There is a line below that contains "Click inside the address bar". Please reproduce it and all following lines exactly, through the final one.

* [Dataset entries]
........

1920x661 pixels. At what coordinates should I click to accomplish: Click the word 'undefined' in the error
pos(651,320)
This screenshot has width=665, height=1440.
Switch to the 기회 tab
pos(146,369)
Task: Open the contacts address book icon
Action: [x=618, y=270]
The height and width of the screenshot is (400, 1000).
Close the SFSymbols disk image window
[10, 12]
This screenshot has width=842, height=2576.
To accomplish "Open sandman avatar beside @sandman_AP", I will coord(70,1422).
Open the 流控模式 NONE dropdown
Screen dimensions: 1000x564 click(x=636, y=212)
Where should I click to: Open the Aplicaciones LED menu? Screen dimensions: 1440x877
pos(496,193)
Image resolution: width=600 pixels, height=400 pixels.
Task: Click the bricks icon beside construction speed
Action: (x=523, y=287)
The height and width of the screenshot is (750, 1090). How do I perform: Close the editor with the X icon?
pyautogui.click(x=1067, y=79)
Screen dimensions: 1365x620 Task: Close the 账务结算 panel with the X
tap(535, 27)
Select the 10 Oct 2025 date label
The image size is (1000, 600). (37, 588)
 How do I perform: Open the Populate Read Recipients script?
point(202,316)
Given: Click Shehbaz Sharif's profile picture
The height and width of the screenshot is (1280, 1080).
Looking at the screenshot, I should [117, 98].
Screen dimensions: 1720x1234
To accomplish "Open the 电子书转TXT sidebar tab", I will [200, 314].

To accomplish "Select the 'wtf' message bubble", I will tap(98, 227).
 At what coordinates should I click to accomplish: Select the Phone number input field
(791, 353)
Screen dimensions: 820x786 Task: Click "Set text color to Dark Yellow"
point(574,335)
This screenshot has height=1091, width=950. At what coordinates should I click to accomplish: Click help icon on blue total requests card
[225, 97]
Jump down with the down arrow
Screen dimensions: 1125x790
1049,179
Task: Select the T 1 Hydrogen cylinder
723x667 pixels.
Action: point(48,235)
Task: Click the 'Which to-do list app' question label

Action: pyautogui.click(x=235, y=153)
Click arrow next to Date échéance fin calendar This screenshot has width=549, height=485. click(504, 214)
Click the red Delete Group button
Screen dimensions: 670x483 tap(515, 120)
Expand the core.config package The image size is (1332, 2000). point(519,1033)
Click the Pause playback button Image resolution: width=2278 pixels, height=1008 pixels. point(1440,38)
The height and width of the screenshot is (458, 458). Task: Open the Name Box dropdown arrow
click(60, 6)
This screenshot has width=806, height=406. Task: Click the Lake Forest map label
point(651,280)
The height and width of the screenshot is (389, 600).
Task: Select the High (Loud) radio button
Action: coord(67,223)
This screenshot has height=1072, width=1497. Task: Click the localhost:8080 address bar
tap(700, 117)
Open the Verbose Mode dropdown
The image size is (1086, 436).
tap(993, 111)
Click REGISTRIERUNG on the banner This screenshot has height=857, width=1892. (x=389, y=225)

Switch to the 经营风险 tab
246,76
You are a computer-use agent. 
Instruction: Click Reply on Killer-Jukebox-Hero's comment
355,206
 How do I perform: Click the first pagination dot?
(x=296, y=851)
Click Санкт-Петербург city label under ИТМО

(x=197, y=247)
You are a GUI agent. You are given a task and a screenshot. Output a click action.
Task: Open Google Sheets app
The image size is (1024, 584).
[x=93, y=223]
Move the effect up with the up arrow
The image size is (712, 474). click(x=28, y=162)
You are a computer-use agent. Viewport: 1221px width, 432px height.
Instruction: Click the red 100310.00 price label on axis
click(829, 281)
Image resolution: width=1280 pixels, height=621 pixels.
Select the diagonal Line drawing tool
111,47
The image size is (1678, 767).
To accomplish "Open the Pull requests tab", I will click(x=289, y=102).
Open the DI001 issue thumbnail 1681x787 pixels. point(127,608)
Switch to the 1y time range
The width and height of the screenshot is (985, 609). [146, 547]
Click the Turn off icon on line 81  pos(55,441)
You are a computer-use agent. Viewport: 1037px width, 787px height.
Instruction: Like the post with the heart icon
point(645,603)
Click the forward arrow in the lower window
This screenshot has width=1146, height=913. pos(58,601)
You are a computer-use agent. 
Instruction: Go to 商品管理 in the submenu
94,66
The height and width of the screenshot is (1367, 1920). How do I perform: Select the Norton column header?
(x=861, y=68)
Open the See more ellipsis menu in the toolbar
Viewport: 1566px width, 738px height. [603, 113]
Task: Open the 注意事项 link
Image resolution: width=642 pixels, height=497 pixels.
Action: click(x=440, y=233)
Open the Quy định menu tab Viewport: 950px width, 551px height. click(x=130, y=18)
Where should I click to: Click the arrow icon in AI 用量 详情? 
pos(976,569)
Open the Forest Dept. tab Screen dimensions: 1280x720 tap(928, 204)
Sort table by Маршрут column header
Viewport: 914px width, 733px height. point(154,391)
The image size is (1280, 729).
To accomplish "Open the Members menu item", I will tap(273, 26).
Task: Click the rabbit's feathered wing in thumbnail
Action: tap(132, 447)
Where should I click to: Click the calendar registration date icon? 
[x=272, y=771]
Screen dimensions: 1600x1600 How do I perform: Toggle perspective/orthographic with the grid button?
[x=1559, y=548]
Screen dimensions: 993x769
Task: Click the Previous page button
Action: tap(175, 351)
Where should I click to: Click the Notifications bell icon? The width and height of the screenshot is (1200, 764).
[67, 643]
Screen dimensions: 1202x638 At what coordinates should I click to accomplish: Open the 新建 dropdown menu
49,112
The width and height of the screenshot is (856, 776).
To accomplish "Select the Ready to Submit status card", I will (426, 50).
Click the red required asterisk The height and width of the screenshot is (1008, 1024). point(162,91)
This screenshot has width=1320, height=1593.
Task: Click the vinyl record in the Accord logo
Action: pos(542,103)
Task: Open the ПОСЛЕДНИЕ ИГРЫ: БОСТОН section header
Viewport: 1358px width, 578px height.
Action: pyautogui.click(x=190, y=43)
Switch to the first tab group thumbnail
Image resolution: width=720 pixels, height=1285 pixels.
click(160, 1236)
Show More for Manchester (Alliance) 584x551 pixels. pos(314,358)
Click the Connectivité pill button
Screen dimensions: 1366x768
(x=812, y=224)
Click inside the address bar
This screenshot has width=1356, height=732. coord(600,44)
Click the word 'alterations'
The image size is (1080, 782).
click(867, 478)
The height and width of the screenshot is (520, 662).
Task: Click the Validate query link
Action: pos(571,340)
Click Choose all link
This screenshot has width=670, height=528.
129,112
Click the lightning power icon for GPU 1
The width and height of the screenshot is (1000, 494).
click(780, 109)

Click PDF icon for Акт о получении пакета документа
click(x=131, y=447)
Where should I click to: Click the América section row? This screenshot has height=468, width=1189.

........

* [Answer to the exercise]
Click inside the address bar
This screenshot has width=1356, height=732. coord(600,44)
Click the word 'alterations'
The image size is (1080, 782).
click(867, 478)
The height and width of the screenshot is (520, 662).
Task: Click the Validate query link
Action: pos(571,340)
Click Choose all link
This screenshot has width=670, height=528.
129,112
Click the lightning power icon for GPU 1
The width and height of the screenshot is (1000, 494).
click(780, 109)

Click PDF icon for Акт о получении пакета документа
click(x=131, y=447)
Where should I click to: Click the América section row? This screenshot has height=468, width=1189.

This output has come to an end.